(Word and element pointing entries)
━━━━━━━━━━━━━━━━━━━━

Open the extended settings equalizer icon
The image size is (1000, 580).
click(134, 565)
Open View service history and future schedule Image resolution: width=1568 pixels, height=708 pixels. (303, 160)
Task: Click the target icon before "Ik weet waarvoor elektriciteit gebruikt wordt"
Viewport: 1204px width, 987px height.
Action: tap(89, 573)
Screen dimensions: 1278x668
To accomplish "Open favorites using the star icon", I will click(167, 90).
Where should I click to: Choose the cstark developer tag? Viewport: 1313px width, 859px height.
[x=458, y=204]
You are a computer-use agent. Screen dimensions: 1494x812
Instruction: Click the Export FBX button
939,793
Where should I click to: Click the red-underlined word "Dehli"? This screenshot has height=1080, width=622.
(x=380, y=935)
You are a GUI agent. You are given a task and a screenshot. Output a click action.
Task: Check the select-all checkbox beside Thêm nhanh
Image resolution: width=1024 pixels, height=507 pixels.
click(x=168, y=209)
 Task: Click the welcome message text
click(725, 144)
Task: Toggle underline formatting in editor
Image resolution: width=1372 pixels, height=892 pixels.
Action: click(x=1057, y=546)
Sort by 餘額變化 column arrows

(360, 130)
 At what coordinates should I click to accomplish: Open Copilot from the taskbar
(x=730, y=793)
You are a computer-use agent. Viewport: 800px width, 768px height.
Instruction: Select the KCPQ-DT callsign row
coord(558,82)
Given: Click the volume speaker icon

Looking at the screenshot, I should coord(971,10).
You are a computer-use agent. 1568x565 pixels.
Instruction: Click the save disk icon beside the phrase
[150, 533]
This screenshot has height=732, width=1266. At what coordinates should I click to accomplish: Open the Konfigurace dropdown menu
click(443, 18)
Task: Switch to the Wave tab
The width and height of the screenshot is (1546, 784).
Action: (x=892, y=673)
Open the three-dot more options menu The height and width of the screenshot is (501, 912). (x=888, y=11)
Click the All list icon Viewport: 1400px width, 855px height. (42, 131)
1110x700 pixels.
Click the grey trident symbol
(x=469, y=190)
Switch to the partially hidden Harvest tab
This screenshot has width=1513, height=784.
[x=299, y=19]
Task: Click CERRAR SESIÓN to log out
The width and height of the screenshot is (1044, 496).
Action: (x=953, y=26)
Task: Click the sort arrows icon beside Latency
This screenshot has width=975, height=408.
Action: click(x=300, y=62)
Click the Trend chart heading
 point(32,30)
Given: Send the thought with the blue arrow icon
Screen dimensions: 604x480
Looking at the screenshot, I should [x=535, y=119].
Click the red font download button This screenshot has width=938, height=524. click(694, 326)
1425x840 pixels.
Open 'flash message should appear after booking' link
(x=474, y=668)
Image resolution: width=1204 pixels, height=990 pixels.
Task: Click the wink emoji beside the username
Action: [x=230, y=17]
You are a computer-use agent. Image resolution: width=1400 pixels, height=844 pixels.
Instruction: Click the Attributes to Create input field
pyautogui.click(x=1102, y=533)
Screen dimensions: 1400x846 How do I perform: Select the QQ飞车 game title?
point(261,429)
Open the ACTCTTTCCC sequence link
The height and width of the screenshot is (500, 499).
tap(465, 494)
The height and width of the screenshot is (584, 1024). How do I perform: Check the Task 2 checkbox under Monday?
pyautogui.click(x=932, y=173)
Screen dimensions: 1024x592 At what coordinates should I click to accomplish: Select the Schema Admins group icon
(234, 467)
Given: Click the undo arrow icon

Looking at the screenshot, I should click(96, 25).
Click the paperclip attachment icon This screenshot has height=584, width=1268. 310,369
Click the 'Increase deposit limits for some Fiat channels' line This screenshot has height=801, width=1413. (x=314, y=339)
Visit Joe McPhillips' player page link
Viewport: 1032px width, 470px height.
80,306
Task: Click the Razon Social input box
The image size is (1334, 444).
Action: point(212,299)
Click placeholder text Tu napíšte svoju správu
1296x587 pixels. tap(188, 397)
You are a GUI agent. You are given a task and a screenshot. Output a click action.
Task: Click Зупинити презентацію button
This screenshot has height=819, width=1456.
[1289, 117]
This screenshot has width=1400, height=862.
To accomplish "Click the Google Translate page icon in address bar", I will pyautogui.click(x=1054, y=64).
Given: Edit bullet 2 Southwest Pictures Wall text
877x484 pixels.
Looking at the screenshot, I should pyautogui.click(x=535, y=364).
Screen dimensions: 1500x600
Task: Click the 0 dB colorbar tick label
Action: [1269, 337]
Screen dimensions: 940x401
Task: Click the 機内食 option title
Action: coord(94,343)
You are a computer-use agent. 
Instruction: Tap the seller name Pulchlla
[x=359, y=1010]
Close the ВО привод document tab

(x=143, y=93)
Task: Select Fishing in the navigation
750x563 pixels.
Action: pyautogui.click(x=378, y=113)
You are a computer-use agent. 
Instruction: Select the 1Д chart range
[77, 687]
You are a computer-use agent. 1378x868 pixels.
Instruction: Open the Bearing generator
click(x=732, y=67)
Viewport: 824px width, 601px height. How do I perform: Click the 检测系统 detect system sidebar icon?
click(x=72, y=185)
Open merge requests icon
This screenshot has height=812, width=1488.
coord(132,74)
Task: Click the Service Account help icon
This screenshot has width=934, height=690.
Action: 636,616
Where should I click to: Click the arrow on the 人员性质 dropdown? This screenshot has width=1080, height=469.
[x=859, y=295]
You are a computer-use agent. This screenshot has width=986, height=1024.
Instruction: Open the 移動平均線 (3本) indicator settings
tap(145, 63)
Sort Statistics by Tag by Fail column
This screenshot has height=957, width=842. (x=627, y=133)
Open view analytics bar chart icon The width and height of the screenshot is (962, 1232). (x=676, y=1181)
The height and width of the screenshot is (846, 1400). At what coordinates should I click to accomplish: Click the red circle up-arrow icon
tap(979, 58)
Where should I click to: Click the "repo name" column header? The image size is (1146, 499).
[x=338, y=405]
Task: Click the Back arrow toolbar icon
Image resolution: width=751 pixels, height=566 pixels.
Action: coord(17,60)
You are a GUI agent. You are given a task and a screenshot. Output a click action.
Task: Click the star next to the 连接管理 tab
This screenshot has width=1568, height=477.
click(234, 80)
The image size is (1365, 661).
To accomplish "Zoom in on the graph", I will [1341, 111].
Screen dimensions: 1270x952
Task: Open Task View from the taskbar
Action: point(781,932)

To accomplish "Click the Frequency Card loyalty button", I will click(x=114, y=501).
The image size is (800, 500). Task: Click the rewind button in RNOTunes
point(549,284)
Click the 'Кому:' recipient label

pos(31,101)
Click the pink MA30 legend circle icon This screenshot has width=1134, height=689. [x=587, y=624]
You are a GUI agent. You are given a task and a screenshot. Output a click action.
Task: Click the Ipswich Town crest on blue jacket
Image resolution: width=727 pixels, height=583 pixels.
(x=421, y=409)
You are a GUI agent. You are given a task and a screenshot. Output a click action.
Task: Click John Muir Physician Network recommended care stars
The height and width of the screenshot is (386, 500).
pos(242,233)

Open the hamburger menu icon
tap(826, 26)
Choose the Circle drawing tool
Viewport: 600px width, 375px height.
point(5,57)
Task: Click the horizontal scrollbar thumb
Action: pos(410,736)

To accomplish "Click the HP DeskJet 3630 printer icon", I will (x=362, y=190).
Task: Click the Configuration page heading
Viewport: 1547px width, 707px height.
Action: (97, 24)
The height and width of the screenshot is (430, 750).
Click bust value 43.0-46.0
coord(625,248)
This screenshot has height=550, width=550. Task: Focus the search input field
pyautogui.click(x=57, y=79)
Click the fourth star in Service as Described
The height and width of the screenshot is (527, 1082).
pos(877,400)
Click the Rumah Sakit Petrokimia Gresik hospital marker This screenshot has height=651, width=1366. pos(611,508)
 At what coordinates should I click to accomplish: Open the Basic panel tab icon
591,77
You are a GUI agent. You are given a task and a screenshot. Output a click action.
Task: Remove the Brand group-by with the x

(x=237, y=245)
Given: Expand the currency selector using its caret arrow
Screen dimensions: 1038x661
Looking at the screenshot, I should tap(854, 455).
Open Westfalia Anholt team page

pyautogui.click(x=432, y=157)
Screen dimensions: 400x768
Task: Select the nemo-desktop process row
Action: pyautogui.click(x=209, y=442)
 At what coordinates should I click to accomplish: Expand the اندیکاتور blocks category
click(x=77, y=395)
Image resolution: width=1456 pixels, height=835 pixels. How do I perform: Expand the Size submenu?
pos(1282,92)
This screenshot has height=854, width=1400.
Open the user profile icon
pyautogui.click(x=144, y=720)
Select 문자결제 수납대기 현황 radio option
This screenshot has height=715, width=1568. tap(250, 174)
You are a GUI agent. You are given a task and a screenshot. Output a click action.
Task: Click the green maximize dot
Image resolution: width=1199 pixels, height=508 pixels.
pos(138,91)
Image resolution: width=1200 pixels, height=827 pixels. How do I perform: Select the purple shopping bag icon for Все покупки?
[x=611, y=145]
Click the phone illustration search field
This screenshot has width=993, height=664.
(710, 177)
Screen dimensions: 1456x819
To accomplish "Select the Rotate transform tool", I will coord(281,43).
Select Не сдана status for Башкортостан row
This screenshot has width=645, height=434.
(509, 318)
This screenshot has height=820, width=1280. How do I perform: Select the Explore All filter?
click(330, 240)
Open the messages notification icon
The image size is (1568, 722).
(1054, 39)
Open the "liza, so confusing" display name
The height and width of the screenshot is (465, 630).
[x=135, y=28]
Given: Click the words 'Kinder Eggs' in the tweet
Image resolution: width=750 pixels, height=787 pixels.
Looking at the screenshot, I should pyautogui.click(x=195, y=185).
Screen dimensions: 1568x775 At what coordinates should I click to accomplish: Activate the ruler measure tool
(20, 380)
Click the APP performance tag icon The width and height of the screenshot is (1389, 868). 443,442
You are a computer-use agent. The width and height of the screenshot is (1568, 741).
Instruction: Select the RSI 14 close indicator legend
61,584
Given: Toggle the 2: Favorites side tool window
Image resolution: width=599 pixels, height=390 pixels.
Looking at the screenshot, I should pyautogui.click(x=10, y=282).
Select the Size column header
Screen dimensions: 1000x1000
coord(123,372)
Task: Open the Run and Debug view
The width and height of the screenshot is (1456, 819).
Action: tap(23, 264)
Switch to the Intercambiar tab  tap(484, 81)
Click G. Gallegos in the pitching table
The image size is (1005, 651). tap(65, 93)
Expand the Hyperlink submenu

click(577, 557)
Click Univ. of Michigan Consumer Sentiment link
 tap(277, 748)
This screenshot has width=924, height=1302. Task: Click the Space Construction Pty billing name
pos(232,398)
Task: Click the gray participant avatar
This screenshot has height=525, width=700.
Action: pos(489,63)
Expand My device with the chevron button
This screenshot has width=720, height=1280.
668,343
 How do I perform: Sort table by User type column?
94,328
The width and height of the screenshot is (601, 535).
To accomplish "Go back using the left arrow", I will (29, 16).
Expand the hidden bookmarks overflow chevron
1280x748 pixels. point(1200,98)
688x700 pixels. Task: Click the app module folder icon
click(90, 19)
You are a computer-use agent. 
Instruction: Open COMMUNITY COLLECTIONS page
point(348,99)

━━━━━━━━━━━━━━━━━━━━

State how many lines in the rows above contain the string "group", matching case exactly. Give only the number.

■ Answer: 2